**WHAT IS EXPECTED**
Please tally every line in the listing below where the word "menu" appears, then give the number and nothing more.
(DATA UNDER STUDY begins)
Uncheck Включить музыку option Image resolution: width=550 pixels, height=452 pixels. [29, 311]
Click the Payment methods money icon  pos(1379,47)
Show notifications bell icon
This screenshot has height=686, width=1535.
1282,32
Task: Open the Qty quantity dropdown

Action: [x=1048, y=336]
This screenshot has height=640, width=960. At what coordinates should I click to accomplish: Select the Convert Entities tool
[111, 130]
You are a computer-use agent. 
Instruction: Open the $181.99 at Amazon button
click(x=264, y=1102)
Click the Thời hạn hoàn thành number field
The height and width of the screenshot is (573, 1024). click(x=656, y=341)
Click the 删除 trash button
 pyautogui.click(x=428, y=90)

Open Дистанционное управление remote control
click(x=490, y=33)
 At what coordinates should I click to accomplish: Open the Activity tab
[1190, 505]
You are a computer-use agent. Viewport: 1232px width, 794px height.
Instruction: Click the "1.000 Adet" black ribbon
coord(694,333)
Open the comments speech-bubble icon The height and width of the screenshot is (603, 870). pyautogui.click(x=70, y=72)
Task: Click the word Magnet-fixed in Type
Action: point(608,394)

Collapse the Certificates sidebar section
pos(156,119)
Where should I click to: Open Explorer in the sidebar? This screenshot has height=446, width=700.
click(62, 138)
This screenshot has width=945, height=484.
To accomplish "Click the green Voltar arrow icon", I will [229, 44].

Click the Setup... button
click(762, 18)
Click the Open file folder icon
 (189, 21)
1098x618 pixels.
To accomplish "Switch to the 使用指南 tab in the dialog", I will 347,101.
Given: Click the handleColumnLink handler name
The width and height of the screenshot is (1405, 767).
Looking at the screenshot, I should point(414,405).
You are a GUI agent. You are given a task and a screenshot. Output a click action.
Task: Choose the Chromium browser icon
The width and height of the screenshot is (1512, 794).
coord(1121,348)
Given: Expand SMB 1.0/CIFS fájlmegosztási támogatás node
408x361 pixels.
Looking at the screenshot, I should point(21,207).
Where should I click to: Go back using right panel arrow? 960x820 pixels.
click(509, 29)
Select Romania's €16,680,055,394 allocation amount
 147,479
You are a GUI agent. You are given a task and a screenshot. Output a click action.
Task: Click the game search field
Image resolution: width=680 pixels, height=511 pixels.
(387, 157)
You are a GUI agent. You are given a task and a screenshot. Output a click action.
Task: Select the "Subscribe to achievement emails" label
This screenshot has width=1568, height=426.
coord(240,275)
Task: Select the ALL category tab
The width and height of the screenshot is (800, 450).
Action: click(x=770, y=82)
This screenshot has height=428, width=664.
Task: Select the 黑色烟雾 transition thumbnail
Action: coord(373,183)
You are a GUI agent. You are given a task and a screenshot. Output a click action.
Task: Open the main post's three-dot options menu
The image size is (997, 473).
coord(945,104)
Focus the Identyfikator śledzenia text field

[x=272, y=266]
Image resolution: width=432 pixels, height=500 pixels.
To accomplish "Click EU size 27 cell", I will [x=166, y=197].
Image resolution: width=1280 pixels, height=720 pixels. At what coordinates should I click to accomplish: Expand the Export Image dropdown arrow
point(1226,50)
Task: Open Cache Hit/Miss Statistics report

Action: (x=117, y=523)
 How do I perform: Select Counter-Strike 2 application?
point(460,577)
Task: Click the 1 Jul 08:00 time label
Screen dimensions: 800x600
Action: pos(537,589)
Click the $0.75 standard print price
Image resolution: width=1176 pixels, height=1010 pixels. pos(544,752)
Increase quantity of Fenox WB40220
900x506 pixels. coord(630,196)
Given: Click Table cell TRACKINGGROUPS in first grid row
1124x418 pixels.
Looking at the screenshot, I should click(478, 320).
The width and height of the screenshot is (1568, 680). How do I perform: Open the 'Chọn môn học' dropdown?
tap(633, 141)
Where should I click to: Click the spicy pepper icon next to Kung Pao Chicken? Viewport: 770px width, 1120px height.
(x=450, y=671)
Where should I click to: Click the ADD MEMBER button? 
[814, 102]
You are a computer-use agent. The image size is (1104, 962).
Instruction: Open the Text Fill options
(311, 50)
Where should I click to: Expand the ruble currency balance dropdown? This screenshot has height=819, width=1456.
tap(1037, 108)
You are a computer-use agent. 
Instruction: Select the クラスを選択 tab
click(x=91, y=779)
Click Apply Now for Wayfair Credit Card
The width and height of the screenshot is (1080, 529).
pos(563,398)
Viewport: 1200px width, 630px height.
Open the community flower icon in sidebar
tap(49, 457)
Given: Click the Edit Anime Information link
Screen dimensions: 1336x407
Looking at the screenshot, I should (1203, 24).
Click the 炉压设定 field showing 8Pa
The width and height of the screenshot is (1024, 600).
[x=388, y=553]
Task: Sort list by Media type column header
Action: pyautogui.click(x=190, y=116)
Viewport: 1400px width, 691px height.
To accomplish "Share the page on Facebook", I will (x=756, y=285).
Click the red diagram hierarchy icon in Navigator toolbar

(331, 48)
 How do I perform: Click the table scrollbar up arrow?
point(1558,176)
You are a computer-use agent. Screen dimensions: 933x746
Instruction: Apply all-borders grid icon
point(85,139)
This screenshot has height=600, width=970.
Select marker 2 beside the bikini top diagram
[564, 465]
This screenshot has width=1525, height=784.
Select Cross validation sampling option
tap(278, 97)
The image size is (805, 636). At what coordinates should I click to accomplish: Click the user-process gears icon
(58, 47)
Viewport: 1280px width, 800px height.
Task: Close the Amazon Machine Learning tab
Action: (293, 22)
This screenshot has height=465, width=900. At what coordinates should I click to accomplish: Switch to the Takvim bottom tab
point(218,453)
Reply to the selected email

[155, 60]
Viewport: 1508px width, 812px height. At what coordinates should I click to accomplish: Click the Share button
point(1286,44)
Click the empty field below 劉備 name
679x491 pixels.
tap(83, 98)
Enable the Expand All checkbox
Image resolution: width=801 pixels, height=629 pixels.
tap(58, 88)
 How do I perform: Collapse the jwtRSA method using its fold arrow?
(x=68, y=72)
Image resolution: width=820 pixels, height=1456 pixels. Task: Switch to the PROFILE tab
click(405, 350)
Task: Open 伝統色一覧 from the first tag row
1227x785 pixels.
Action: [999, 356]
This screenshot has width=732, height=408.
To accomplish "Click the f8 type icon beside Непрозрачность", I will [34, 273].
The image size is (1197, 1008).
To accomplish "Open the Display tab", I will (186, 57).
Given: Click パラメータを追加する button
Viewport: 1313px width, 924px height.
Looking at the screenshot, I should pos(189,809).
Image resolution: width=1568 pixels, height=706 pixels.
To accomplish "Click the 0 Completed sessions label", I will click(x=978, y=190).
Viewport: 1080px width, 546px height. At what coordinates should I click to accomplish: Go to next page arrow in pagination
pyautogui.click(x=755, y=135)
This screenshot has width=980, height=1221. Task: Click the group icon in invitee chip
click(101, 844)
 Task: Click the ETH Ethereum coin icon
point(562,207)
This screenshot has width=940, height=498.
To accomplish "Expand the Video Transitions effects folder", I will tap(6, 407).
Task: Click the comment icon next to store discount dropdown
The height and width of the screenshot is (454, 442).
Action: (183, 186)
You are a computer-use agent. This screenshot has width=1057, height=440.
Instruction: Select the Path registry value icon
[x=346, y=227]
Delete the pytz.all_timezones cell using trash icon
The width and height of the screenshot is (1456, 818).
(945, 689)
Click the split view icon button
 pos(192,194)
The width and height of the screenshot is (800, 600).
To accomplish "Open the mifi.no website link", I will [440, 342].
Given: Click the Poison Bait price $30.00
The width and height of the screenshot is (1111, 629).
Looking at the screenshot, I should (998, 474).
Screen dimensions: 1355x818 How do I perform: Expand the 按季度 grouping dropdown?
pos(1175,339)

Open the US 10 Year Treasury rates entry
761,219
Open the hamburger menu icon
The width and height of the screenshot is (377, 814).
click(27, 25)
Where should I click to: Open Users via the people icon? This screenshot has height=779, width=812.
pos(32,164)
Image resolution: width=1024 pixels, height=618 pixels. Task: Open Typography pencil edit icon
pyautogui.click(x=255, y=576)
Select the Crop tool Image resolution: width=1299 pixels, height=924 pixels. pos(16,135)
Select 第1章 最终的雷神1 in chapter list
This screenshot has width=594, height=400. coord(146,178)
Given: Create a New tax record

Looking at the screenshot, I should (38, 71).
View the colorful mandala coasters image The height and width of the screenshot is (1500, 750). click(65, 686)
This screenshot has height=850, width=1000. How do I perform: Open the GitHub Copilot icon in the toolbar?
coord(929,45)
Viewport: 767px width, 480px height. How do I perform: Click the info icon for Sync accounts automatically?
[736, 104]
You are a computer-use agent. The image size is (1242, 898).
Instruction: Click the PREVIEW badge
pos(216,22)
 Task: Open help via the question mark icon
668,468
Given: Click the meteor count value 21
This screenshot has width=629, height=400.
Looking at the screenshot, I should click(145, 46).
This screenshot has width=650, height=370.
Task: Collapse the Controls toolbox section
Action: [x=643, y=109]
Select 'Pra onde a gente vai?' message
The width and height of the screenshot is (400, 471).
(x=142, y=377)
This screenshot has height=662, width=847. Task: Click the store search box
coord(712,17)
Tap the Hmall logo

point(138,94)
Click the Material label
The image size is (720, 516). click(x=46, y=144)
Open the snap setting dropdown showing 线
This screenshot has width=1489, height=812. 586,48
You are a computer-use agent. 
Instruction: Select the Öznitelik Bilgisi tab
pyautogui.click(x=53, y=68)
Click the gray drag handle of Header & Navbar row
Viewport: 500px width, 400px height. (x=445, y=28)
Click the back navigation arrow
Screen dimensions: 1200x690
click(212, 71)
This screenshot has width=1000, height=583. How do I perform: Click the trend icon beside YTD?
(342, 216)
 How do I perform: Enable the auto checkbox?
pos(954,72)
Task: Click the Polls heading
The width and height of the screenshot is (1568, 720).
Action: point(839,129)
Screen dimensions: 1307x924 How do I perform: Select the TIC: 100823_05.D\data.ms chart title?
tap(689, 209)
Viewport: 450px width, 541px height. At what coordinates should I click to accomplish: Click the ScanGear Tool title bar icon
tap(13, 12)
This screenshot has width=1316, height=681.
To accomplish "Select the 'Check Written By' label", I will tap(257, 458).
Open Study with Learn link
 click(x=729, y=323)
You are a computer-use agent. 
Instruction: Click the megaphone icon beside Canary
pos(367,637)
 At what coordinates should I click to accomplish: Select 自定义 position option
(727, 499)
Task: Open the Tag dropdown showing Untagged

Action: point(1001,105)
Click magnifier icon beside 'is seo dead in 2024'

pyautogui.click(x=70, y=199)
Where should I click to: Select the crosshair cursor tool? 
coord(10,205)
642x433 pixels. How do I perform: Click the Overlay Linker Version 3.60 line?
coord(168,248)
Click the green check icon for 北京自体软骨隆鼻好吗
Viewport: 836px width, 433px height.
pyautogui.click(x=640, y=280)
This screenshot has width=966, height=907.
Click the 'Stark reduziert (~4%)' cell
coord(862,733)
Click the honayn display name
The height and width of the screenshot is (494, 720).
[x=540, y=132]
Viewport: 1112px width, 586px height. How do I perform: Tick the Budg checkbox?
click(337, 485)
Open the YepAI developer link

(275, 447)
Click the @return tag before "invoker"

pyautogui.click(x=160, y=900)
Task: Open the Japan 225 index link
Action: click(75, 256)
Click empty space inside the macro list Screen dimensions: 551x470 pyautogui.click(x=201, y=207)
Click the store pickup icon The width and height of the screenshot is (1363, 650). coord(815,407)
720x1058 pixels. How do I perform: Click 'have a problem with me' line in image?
(DATA UNDER STUDY ends)
**YOUR SOLUTION**
2